Around the fourth century BC, Praxiteles of Athens sculpted the goddess Aphrodite as the Aphrodite of Knidos (or Cnidus).
One of the earliest life-size depictions of the nude female body in Greek history, it presents a different perspective on masculine heroic nudity.
Aphrodite as shown by Praxiteles is shown hiding her pubis while reaching for a bath towel, leaving her breasts uncovered.
Male nude figures had dominated Greek sculpture up until this moment. Although the Greek sculpture’s original form is no longer extant, numerous Roman copies of this important piece of art still exist.
The Venus de’ Medici and the Capitoline Venus are variations of the Venus Pudica, which denotes an action to hide the breasts.
The cult statue for the Knidos Temple of Aphrodite was the Aphrodite of Knidos. The goddess Aphrodite was shown removing her robes with one hand while modestly securing herself with the other as she got ready for the ritual bath that would restore her purity.
Her hands are in a position that conceals her pubic region while highlighting her bare upper body. The statue is renowned for its beauty and is made to be admired from all angles.
The original can only be broadly described because different copies depict different body shapes, poses, and accessories.
The body is bending in a contrapposto position, a Greek artistic innovation that accurately depicts a typical human stance, with the head likely turned to the left.
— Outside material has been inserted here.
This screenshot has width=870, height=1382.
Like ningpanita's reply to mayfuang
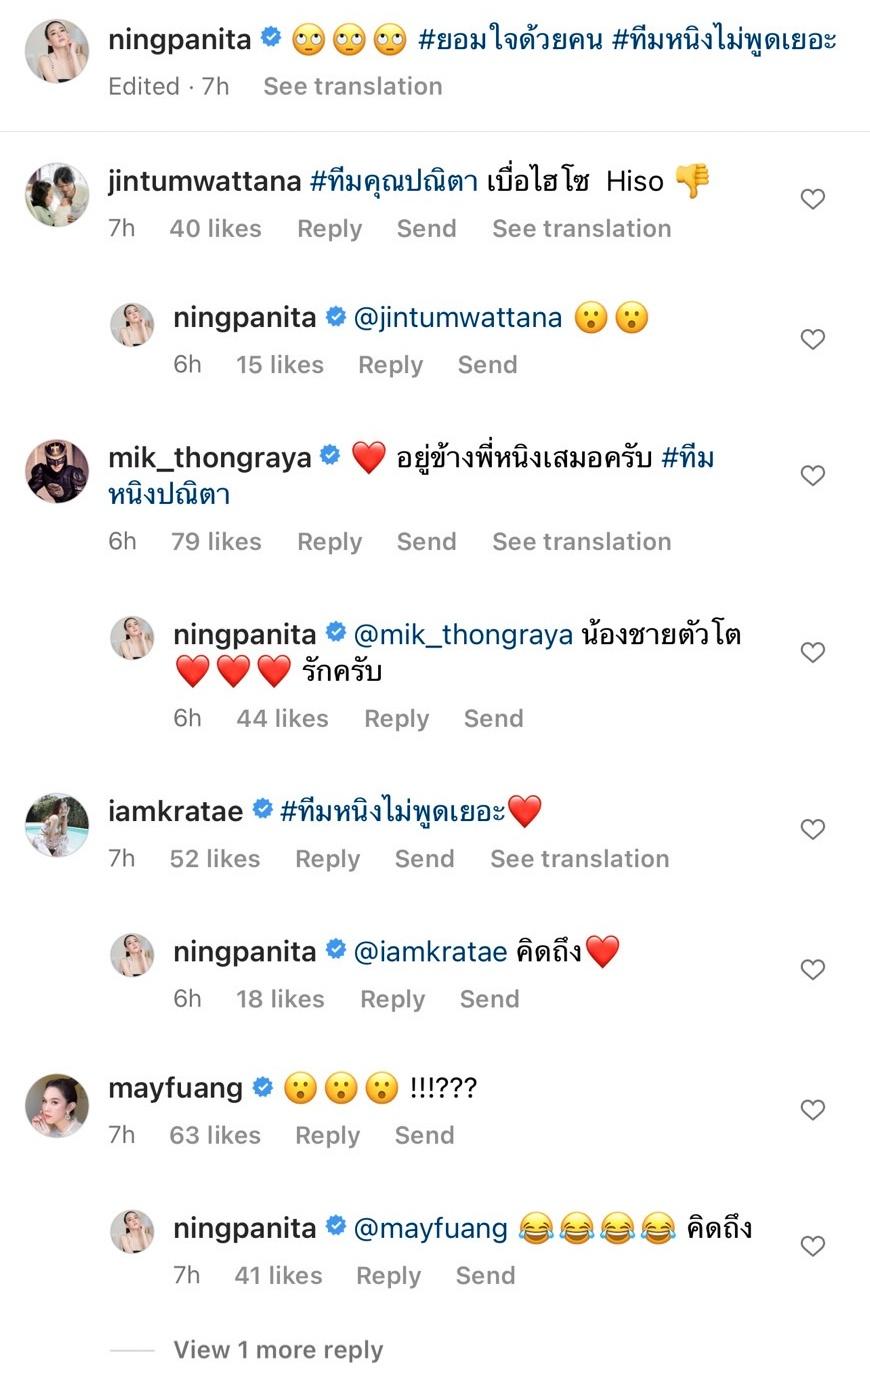(813, 1246)
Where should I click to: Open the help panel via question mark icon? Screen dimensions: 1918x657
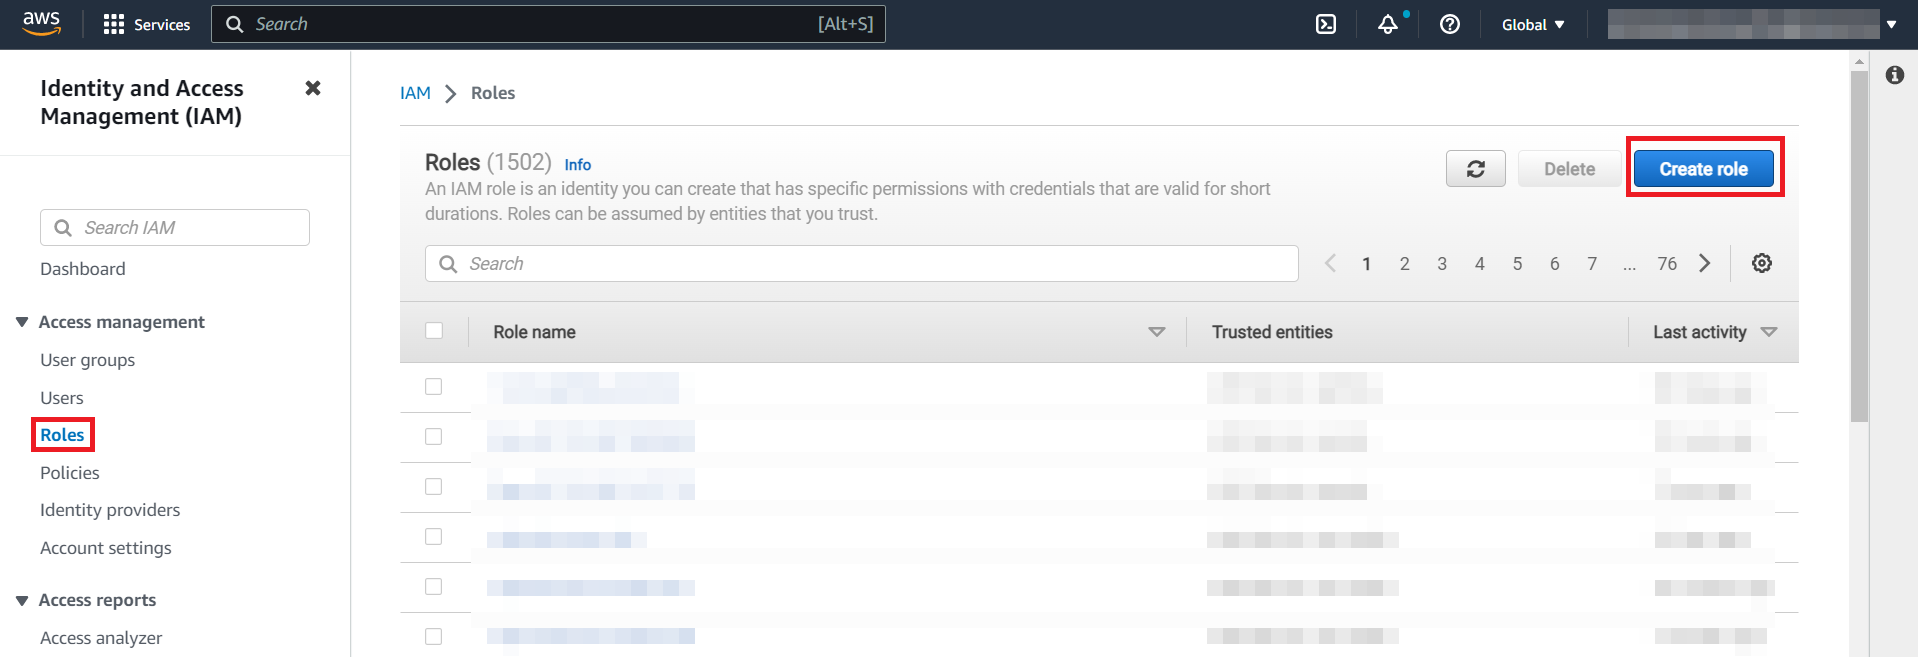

She “wore a slight smile that just revealed her teeth,” according to Lucian, while the majority of later versions do not retain this.
The first nude female figures in Greek sculpture, known as kore, didn’t appear until nearly three centuries after their nude male counterparts, the kouros.
The Colonna Knidia, located in the Vatican’s Pio-Clementine Museum, is widely regarded as the best copy of The Aphrodite of Knidos, which established a canon for the proportions of the naked female.
It is believed to be a Roman copy and to fall short of the polished elegance of the original, which was destroyed in a catastrophic fire at Constantinople in CE 475. Aphrodite was sculpted by Praxiteles in both a nude and a draped form, according to Pliny the Elder.
While the city of Knidos bought the nude sculpture, the city of Kos bought the draped version because they thought the nude version was unpleasant and reflected poorly on their city. According to Pliny, Knidos became famous because of the statue. Knidos-issued coins with images of the statue appear to support this assertion.
The rumor surrounding the statue’s creation included a claim that Praxiteles employed the courtesan Phryne as a model.
Aphrodite herself reportedly visited Knidos to witness the statue because it was so well-known and frequently imitated.